*WHAT YOU SHOULD DO:*
Only the lines from the beginning of the data below through the line containing "Task: Expand the" belong in the response, each copied exactly.

(DATA FOR PROCESSING Opens)

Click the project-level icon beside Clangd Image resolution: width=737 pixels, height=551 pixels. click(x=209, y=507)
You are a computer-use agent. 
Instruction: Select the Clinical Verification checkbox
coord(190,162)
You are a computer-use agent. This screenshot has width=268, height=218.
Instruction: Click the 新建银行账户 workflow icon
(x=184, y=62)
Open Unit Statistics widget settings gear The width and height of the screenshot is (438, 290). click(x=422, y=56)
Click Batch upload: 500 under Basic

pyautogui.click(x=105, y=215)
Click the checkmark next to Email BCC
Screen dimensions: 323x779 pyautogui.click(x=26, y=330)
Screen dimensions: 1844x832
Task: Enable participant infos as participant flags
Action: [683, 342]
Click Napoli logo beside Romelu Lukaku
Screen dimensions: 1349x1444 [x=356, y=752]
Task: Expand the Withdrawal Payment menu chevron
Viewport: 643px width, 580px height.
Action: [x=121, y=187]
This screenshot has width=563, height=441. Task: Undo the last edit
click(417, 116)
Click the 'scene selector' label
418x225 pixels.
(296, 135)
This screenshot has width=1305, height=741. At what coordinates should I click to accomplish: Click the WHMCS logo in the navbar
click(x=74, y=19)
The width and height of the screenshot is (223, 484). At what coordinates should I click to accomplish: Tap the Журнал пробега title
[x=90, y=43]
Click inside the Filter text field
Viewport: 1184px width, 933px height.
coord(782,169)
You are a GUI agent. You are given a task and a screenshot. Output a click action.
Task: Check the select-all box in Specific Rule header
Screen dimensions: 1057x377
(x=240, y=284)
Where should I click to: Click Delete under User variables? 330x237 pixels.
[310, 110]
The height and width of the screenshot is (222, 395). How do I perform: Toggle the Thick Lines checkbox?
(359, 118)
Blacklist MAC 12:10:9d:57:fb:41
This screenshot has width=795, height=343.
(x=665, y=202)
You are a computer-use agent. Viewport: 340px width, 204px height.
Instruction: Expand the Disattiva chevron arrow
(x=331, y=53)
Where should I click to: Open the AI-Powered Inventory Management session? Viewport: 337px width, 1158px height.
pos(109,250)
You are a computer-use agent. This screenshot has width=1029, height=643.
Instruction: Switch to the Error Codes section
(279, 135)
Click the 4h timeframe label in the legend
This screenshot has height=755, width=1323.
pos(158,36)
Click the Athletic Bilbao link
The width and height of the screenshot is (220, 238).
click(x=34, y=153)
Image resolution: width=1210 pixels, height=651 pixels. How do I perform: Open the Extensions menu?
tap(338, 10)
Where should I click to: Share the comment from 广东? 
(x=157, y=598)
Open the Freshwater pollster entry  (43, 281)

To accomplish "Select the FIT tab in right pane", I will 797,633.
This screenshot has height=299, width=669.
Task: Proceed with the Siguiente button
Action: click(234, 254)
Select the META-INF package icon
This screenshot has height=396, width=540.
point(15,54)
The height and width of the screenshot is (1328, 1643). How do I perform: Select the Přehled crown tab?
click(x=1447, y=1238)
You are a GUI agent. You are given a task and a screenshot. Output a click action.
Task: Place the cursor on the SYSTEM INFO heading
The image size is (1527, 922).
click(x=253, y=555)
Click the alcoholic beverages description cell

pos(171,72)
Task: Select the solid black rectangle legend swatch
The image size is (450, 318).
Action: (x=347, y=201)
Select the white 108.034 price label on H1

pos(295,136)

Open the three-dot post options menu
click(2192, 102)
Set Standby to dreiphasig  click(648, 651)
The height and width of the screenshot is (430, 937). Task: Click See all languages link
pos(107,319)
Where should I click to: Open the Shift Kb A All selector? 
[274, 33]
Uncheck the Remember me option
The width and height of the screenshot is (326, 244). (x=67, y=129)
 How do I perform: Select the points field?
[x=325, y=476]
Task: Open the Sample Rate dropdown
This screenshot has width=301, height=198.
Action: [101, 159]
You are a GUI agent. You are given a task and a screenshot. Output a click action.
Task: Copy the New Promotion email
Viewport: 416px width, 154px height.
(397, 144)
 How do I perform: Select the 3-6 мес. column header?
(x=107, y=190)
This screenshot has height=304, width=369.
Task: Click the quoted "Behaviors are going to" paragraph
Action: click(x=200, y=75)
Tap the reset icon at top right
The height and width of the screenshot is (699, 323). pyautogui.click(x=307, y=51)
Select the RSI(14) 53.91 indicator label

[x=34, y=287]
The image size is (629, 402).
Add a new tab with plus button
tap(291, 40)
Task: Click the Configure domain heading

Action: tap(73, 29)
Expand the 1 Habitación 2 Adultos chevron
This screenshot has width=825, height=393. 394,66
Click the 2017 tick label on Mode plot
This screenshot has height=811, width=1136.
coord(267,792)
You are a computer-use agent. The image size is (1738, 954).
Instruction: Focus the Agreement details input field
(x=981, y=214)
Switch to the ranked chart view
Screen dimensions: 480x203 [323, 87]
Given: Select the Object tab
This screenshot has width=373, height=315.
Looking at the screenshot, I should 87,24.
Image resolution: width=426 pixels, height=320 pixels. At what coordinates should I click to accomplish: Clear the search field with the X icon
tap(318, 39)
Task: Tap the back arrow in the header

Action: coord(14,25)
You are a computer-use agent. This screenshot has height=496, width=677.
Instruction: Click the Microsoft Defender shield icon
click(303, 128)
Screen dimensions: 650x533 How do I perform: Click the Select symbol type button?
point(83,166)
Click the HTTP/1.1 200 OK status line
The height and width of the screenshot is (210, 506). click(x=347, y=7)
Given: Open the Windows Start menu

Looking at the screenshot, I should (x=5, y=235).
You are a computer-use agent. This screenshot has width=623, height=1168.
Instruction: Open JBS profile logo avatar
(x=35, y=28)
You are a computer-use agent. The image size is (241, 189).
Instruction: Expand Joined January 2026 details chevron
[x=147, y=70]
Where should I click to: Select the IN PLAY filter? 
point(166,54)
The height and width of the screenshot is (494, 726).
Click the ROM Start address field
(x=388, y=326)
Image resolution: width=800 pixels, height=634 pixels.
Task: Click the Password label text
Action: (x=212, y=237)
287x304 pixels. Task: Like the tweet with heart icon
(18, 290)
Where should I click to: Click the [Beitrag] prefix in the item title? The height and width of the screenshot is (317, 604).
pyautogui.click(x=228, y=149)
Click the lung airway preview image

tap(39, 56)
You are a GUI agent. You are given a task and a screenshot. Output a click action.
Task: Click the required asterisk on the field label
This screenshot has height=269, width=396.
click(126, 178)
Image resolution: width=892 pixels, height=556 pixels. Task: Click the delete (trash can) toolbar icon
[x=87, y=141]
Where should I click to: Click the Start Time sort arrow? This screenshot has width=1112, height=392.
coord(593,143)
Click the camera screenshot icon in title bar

(DATA FOR PROCESSING Closes)

*EXPECTED ANSWER:*
Click the project-level icon beside Clangd Image resolution: width=737 pixels, height=551 pixels. click(x=209, y=507)
You are a computer-use agent. 
Instruction: Select the Clinical Verification checkbox
coord(190,162)
You are a computer-use agent. This screenshot has width=268, height=218.
Instruction: Click the 新建银行账户 workflow icon
(x=184, y=62)
Open Unit Statistics widget settings gear The width and height of the screenshot is (438, 290). click(x=422, y=56)
Click Batch upload: 500 under Basic

pyautogui.click(x=105, y=215)
Click the checkmark next to Email BCC
Screen dimensions: 323x779 pyautogui.click(x=26, y=330)
Screen dimensions: 1844x832
Task: Enable participant infos as participant flags
Action: [683, 342]
Click Napoli logo beside Romelu Lukaku
Screen dimensions: 1349x1444 [x=356, y=752]
Task: Expand the Withdrawal Payment menu chevron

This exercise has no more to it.